## Goal of the exercise
Recast the stretch from the line containing "You are a computer-use agent. Screen" through the end of the material as a numbered list, leaving out any blank lines.

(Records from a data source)

* * *

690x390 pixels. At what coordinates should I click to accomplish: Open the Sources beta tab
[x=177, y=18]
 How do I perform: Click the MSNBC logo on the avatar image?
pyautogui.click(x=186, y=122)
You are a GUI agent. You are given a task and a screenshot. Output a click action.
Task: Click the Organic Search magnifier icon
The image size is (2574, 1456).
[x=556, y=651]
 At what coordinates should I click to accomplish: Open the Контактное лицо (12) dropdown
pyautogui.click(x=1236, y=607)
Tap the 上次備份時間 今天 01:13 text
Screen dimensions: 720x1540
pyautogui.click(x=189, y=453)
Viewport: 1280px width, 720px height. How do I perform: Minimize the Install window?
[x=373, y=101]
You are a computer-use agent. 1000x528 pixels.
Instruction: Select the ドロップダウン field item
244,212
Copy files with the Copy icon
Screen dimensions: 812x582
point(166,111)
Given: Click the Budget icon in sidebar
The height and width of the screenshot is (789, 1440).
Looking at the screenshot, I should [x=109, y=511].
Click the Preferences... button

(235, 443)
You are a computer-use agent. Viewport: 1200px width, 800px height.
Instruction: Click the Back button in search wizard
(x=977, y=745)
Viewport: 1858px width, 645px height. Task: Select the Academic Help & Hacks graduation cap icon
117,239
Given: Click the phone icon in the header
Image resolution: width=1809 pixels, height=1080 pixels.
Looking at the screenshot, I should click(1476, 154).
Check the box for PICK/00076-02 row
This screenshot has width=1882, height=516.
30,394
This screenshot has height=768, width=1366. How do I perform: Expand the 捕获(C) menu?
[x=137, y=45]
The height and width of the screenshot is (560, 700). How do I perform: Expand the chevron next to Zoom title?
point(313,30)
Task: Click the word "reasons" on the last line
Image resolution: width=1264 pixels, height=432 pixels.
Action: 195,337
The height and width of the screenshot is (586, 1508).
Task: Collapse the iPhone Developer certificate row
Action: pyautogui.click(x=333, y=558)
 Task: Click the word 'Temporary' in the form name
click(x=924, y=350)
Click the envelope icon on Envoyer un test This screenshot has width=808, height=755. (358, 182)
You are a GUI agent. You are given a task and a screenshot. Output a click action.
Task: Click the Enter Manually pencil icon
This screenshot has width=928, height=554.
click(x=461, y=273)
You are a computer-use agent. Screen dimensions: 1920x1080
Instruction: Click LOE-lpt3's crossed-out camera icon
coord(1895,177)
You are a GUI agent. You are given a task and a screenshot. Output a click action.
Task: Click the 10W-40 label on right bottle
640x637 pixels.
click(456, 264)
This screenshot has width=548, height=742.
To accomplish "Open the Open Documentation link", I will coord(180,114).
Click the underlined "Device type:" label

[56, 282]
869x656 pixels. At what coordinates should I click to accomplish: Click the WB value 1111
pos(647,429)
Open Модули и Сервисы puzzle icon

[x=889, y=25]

* * *

## Answer to this problem
1. You are a computer-use agent. Screen dimensions: 1920x1080
2. Instruction: Click LOE-lpt3's crossed-out camera icon
3. coord(1895,177)
4. You are a GUI agent. You are given a task and a screenshot. Output a click action.
5. Task: Click the 10W-40 label on right bottle
6. 640x637 pixels.
7. click(456, 264)
8. This screenshot has width=548, height=742.
9. To accomplish "Open the Open Documentation link", I will coord(180,114).
10. Click the underlined "Device type:" label
11. [56, 282]
12. 869x656 pixels. At what coordinates should I click to accomplish: Click the WB value 1111
13. pos(647,429)
14. Open Модули и Сервисы puzzle icon
15. [x=889, y=25]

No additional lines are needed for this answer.